[PROVIDED MATERIAL]:
— START —
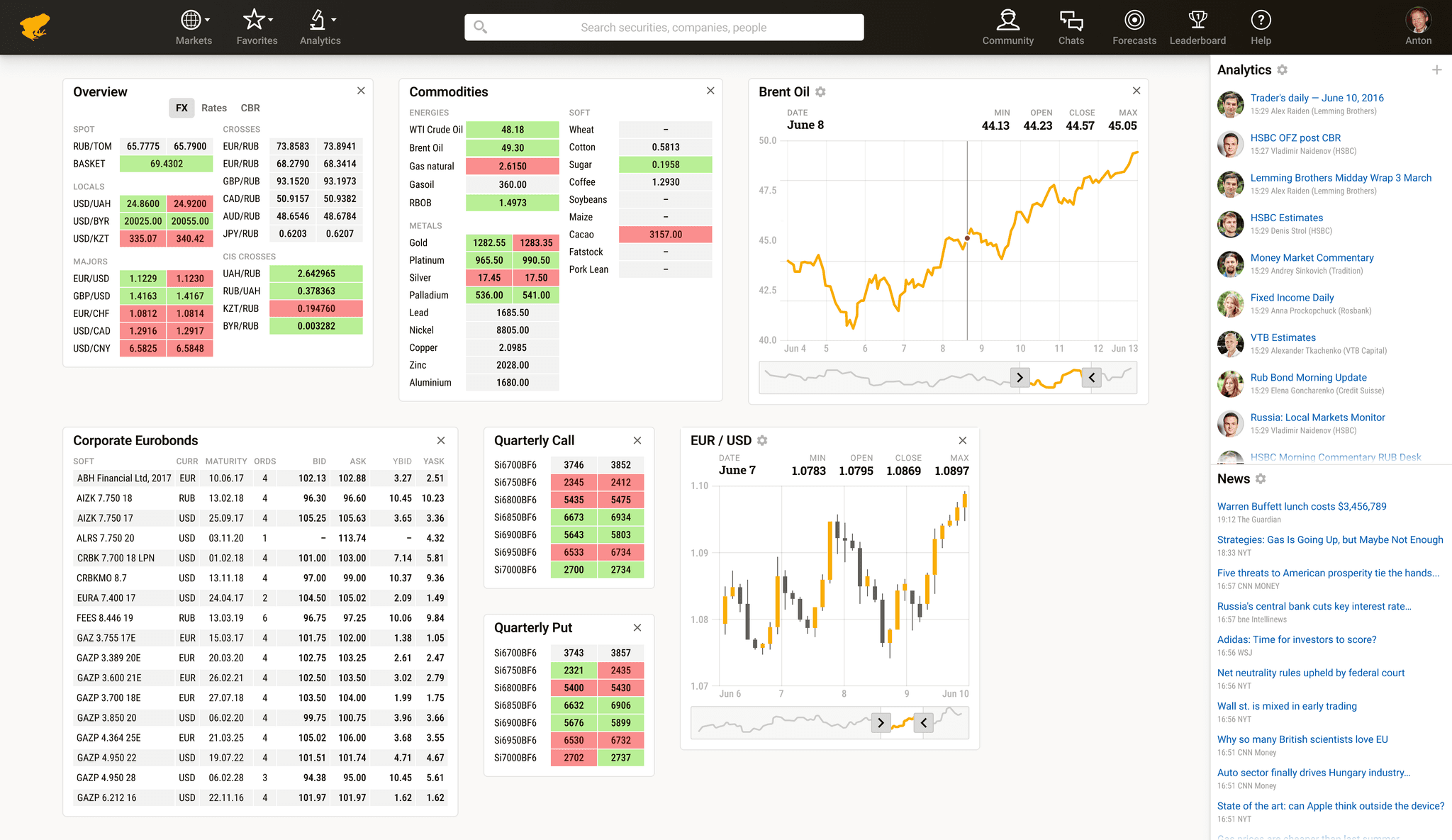
Task: Switch Overview to the CBR tab
Action: (250, 108)

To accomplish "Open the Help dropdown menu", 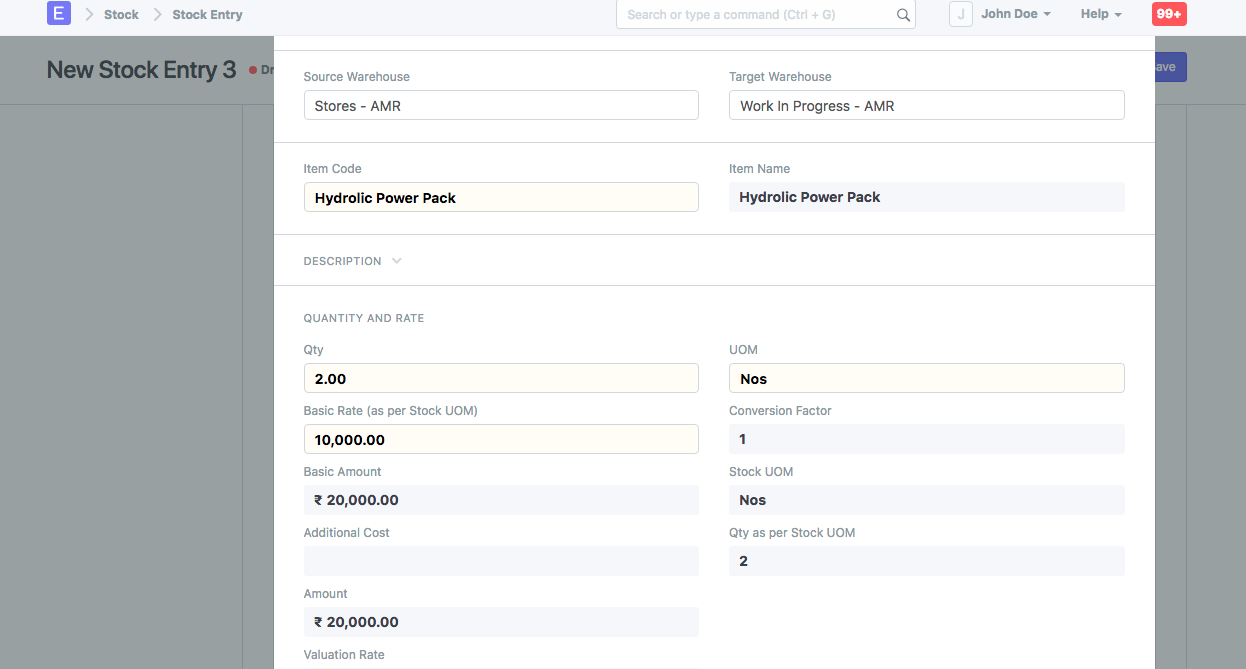I will tap(1100, 14).
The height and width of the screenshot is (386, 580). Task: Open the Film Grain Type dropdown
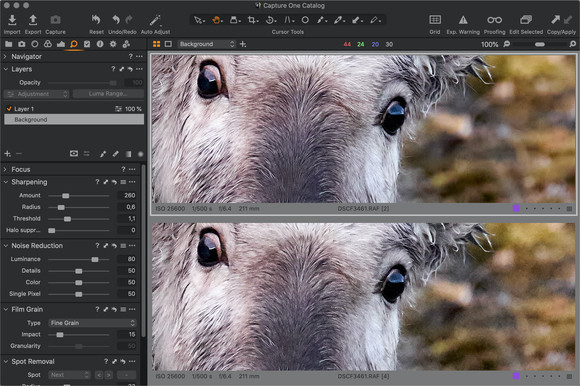(92, 323)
— END —
Copy everything from the line containing "The height and" down to the end of the rows above, both ends included, and leave the pictures out.

[SOLUTION FOR THIS TASK]:
The height and width of the screenshot is (386, 580). Task: Open the Film Grain Type dropdown
(92, 323)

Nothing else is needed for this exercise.